Mr. Johnson acknowledged the tricky balancing act, but said it was his duty “to make sure all people and all communities feel seen, heard and respected.”
Tricky? Is that the new test for who gets silenced in the world o’ woke? Diaz, a Puerto Rican minister, wasn’t entitled to be “seen, heard and respected,” because his problem came from the inherent conflicts involved in another group, on a separate axis in the victim hierarchy, whose cries conflicted with his views of propriety. And Yeger, an orthodox Jew, wasn’t a huge fan of the social justice view that Palestinians were the victims.
Is it hateful of them? If one adheres to the irrational and conflicted ideology that permeates the New York City Council, you bet. But then, that same ideology is hateful of Diaz’s and Yeger’s constituencies, and aren’t they entitled to “feel seen, heard and respected” as well?
There is nothing “tricky” about it. There are merely choices to be made, one of which is to not strip a council person of his committee as punishment for his exercise of free speech. The actions of the Council speaker have nothing to do with balancing, as there is nothing to balance. There are the favored victims, and they are untouchable, not because of any principled distinction but because on the hierarchy of an irrational ideology, they are higher than the less-favored victims, and far, far above the extremely disfavored constituency of straight white men.
It may be that Diaz, as a Puerto Rican, was confident that his skin color or ancestry could protect him from the backlash of challenging the victims on the gender axis, just as skin color protected the sycophants of Nation of Islam founder Louis Farrakhan for their anti-Semitism. But as he learned, sexual orientation beats ethnicity, at least in New York City.
Yeger may have felt emboldened by the recent cries of anti-Semitism against the bold representative from Minnesota’s 5th, but just as the House of Representatives lacked the will to admonish Ilhan Omar, Palestinians are the victims despite their core tenet of driving the Jews into the sea.
Norman Siegel, former head of the New York Civil Liberties Union, condemned Corey Johnson’s efforts to punish Diaz and Yeger for their views.
It is disappointing that the New York City Council speaker, Corey Johnson, and many City Council members take the position that the council members Rubén Díaz Sr. and Kalman Yeger’s statements about gays and Palestinians, respectively, created a “loss of confidence” in both men in order to justify punitive actions regarding their committee assignments.
What actual and objective evidence supports the Council’s actions? What evidence exists to demonstrate that Mr. Díaz and Mr. Yeger’s views interfere with their job performance as elected officials?
It’s a tepid defense, but the fact that Siegel was willing to step up in support of speech is itself laudable.
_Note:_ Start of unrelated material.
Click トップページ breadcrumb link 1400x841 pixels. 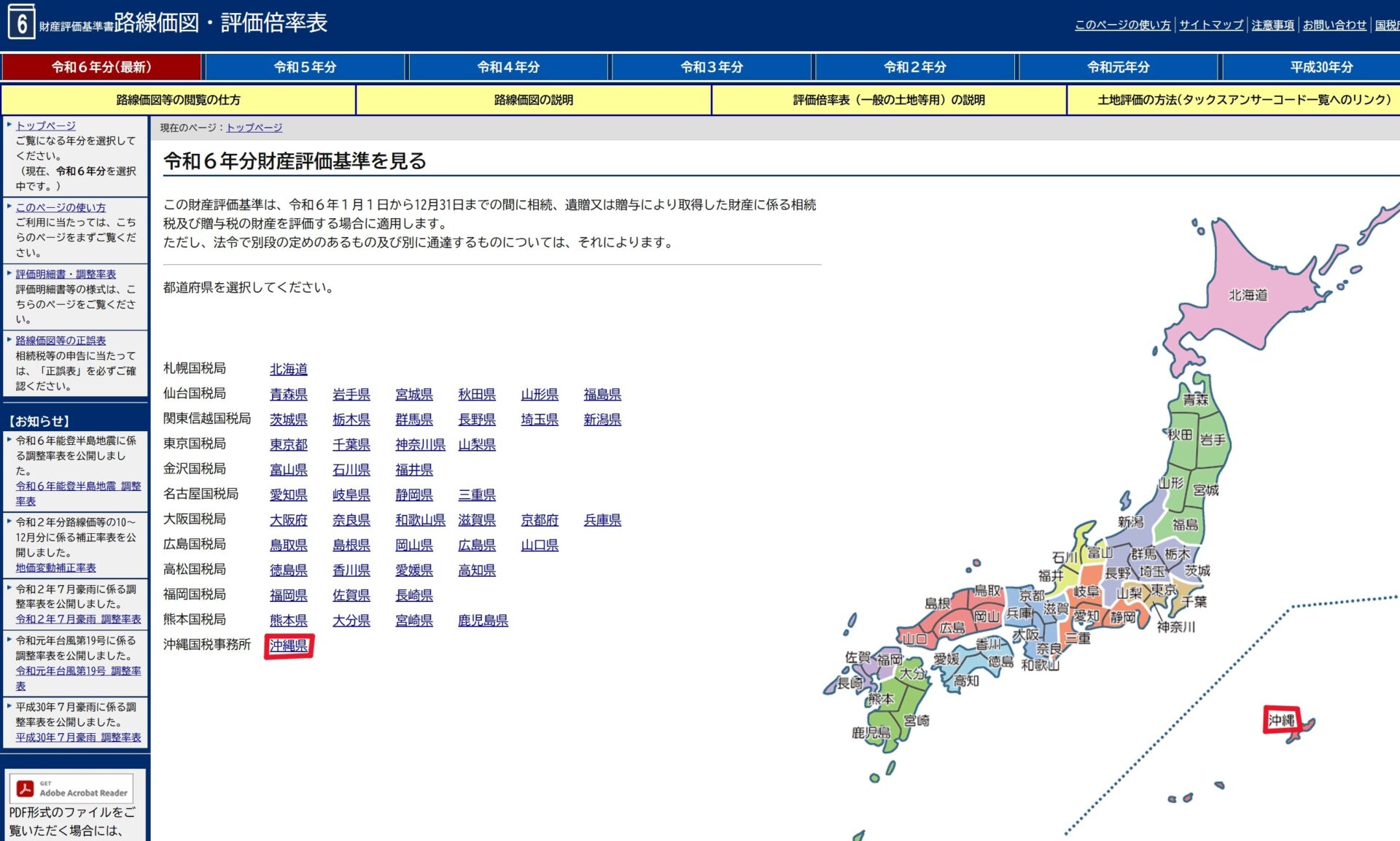254,128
It isn’t a stretch to believe that the deeply sensitive members of the City Council were so outraged by Diaz and Yeger as to want nothing to do with them. After all, their words were heresy, a violation of the victim hierarchy from which no future cooperation, no leadership, could survive. In the scheme of irrational ideology, they almost certainly lost the confidence of their passionate colleagues.
So what? They get to say what they want. Others get to say what they want. But what they cannot do is punish the elected heretics for not adhering to their orthodoxy. These are elected officials, for better or worse, and if there is anyone to decide that they are unworthy of the confidence needed to keep them in their council seats, and their committees, it’s their voters.
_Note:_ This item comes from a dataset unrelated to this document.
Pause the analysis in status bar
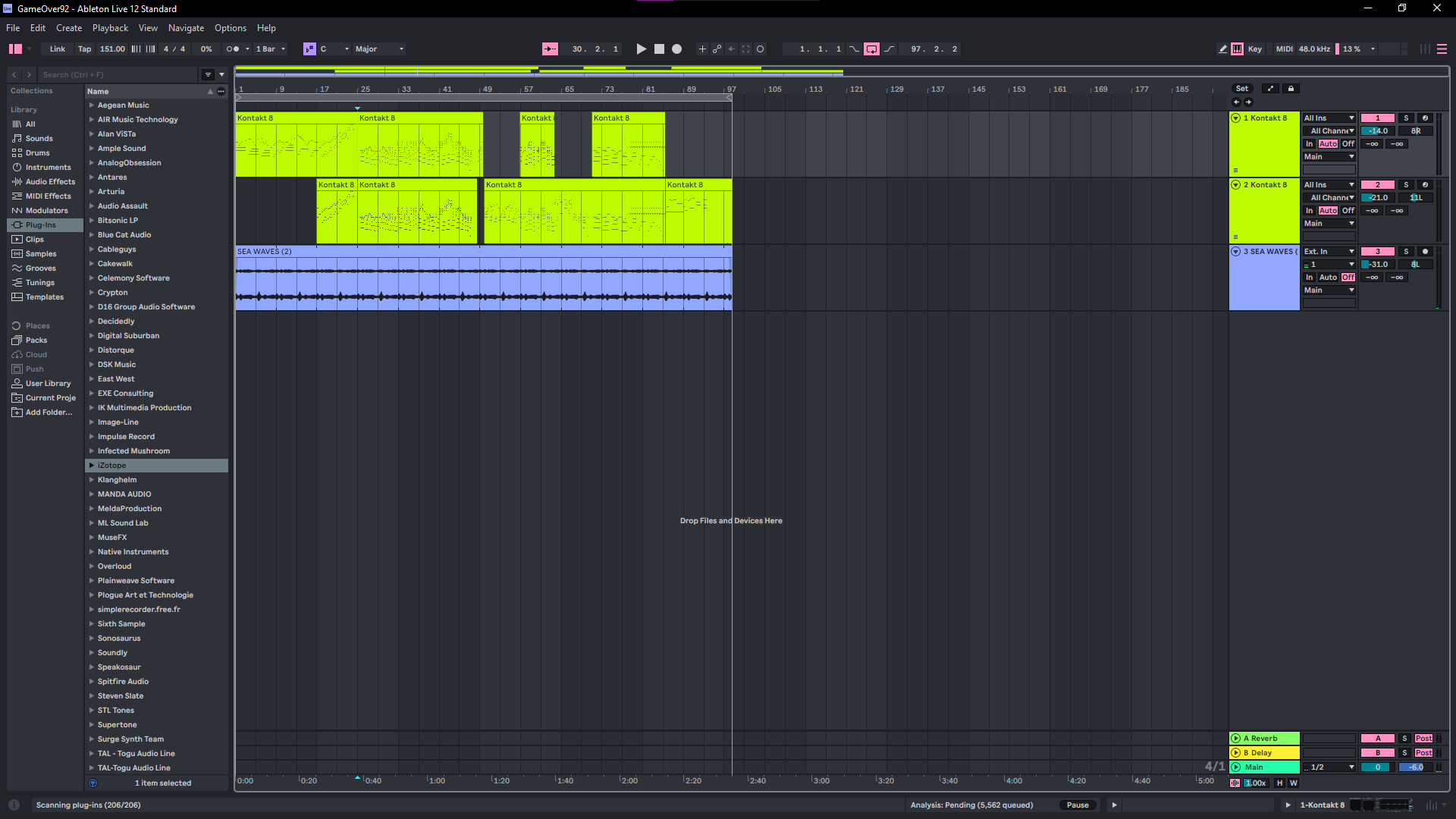The height and width of the screenshot is (819, 1456). tap(1077, 805)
But Corey Johnson, speaker of the City Council, and born the year I graduated law school, sees a bright future ahead for a budding progressive. There is no doubt that his claim of a loss of confidence is true, but the loss would be about him if he didn’t burn the heretics at the stake for violating the victim hierarchy. Then he couldn’t be confident in his political future as a warrior for social justice.